Understanding the modification of a web page?
Hi all,
Is there a way to understand that a web page is modified since a pre-defined day in java? Or can it be implemented?
What I preceisely need is that I am creating a web spider and it will be reusable. I am recording the web pages I visit and the times I visit them. And when I re run my spider it should only visit the webpages that are modified since the time that I last visited. So I need to learn when the web page is last visited.
All answers that include how to get the length (in kb.s) of the page are also accepted since I can compare the current length and the other length to understand either the page is modified or not.

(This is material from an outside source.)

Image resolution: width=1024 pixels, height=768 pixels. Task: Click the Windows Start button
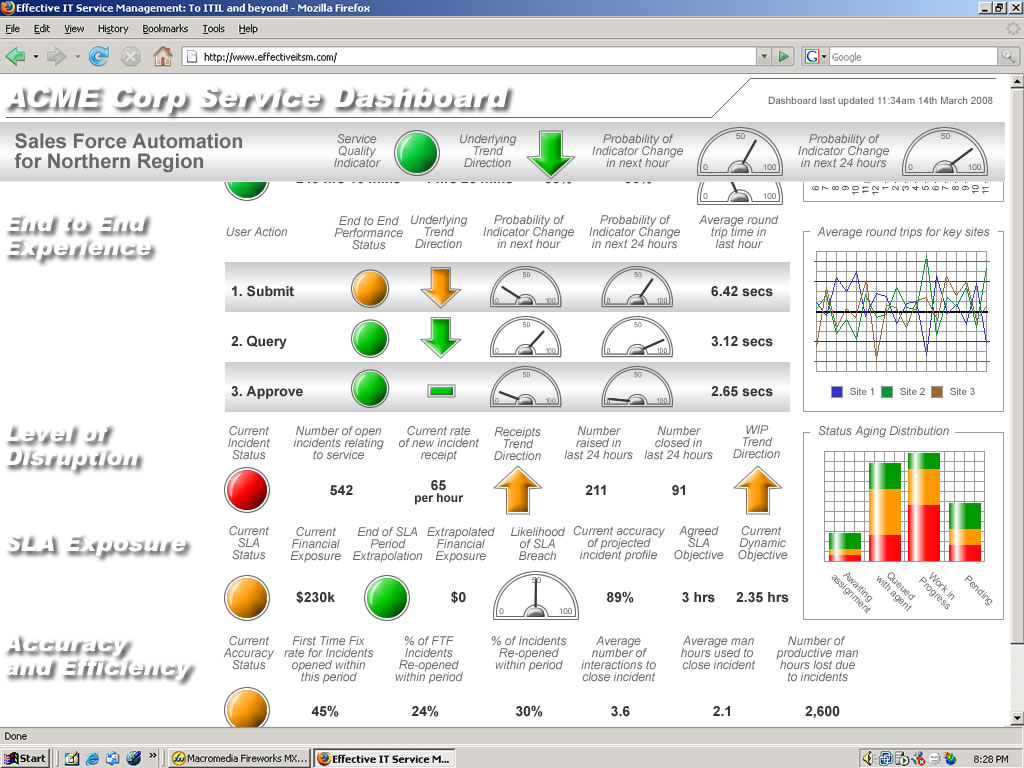click(x=25, y=758)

I have already tried getLastModified() and getLength() methods of URLConnection but sorry they don't work since a lot of web pages don't include them in header section.
Thanks for all help...
in my experience, 80% of the crawler's time is spent parsing/scraping the pages it encounters. therefor you can visit the pages, download them, but only parse them if they have changed. best way to track changes is to calculate the md5 sum of the pages, and store it in a (URL, MD5) hashmap.

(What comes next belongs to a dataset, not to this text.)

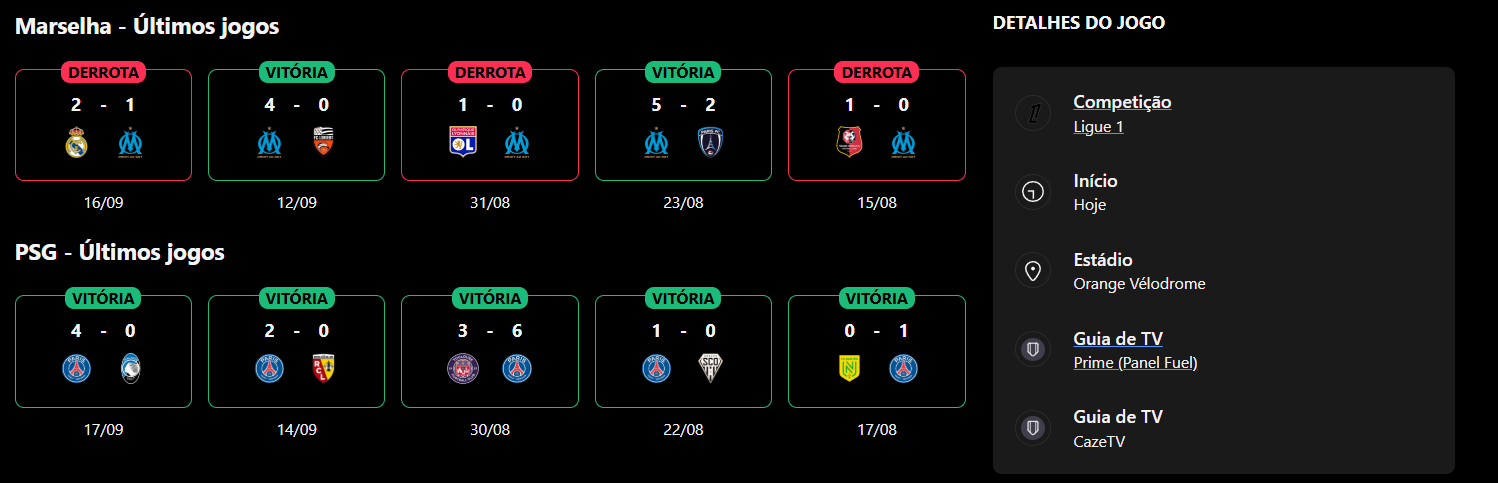Click the Rennes crest in 15/08 match

[x=850, y=143]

i have an md5 class that you can use:
http://doesthatevencompile.com/current-projects/code-sniplets/Checksum.htm
the lib that class requires can be found in
http://doesthatevencompile.com/current-projects/code-sniplets/lib
Hi,thanks for response. Can you explain the MD5 part more detailed? I have heard about it for the first time and if you can explain more it will be easier to me to understand the codes and integrate it in my code.Thanks, regards...
well, you can google it.
all you need to know if that an md5 is a unique number (string in this case) which maps to a bigger number(a file in this case)
so if the file is modified, the md5 that is calculated from the file will not match the old md5, and since md5 is a rather small number, you can store it in a data structure instead of storing the whole file
i doubt i did a very good job explaining it, so google it
Hi,I think I understand it quite well. However doen't it need to read all the file? If it does what is difference between writing it to a temo file and compare the lengths (in kb.s) to understand the modificarion?Thanks again.
performance difference:
your way would be faster (dont know by how much), but less accurate.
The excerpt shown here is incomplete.